— SET OF TASKS —
1) Answer these questions from the Dogecoin article, one line each.
(a) What did Elon Musk's Halloween tweet show?
(b) What was the value of the deal in which Musk acquired Twitter?
(c) For how many days have DOGE and related words held the top five of Santiment's social trends?
2) Decide whether each statement agrees with the Dogecoin article. Answer yes or no, and quote the words from the article that settle it.
(a) Musk's tweet pushed DOGE above $0.14.
(b) After reaching 15 cents last week, the DOGE price held at that level.
(c) Santiment describes Dogecoin-related social sentiment as weak.
3) Summarize the Dogecoin article in two sentences.

** TEXT PASSAGE follows **

Here’s the Evidence to How Twitter Pumped DOGE, Will It Reach $0.2?
On Monday, October 31, Elon Musk shared a Halloween tweet of his Shiba Inu pet dog wearing a Twitter t-shirt. It was clear that Musk was teasing the changes of getting Dogecoin (DOGE) very soon to the Twitter platform.
Elon Musk’s tweet was enough to pump DOGE by another 15% pushing it above $0.14. Over the last week, Dogecoin has entered a strong rally with Elon Musk acquiring Twitter in a $44 billion deal. The world’s largest memecoin is trading at 140% gains on the weekly chart.
On-chain data provider Santiment has come up with clear proof that the Twitter news was the only reason behind the DOGE price rally. Last week, the DOGE price reached 15 cents and retraced later. However, Musk’s tweet on Monday pushed it once again to this price level.

Santiment further explains that just like the address activity, the Dogecoin trading volume has seen similar divergence.

Furthermore, Santiment explains that the Dogecoin-related social sentiment in the market is pretty strong in the market. It added:
A classic picture of big social volume spike marking a potential top, plus sentiment is going higher and higher, meaning people are very positive in their DOGE-related statements. DOGE and related words have been holding top5 of our social trends for the last 4-5 days.

** End of TEXT PASSAGE **
** STORED DATA follows **

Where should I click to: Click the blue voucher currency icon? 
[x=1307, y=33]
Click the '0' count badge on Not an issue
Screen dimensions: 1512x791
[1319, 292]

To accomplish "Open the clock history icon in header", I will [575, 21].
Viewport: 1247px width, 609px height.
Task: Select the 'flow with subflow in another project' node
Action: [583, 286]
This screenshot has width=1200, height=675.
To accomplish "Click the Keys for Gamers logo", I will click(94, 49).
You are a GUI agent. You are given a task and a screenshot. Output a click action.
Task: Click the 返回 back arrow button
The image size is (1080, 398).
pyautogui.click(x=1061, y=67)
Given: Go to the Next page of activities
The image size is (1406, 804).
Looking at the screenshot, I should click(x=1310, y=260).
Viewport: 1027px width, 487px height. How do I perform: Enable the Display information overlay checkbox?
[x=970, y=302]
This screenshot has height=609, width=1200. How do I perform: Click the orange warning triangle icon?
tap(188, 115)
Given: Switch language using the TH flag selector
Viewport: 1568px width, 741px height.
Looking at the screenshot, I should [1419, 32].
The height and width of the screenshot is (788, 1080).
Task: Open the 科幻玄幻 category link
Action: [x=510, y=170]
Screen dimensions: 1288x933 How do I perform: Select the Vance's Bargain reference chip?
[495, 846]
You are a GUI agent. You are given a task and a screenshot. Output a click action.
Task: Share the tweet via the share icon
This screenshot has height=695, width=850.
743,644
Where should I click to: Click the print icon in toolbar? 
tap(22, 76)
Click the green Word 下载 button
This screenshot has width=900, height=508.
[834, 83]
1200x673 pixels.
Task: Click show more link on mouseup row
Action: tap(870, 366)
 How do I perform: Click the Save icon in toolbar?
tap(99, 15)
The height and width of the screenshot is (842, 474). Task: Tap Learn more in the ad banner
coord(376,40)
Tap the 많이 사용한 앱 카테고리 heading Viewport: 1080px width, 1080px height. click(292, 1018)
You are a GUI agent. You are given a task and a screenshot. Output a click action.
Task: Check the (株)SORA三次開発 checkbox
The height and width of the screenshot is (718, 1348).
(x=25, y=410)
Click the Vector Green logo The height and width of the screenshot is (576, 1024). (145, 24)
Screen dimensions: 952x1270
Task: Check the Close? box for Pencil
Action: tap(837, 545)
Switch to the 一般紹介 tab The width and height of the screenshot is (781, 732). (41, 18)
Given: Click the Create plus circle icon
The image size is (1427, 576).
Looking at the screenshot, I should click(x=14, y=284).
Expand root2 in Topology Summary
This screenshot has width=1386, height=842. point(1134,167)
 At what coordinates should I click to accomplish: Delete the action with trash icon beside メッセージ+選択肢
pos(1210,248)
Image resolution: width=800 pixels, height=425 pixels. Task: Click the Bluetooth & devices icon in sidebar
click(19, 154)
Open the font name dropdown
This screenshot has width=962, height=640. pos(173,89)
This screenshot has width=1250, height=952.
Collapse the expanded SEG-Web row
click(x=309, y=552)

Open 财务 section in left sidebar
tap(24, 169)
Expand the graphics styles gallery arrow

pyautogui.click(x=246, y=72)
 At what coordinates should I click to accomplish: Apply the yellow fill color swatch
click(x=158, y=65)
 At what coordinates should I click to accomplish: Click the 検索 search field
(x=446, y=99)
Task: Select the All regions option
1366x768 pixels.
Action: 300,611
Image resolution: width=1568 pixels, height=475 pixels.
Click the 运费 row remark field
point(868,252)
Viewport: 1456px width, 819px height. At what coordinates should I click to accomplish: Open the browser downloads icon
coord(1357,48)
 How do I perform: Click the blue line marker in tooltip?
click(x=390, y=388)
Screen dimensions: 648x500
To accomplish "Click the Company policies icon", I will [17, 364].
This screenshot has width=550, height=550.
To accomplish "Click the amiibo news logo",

** End of STORED DATA **

— ANSWERS TO THE PROBLEMS —
1)
(a) His Shiba Inu pet dog wearing a Twitter t-shirt.
(b) $44 billion.
(c) 4-5 days.

2)
(a) Yes: "Elon Musk’s tweet was enough to pump DOGE by another 15% pushing it above $0.14."
(b) No: "Last week, the DOGE price reached 15 cents and retraced later."
(c) No: "the Dogecoin-related social sentiment in the market is pretty strong in the market."

3) Elon Musk's October 31 Halloween tweet of his Shiba Inu in a Twitter t-shirt pumped Dogecoin by another 15% to above $0.14, adding to a strong weekly rally that came with his $44 billion Twitter acquisition. Santiment says the Twitter news was the only reason behind the rally and reports strong DOGE-related social sentiment, with a big social volume spike marking a potential top.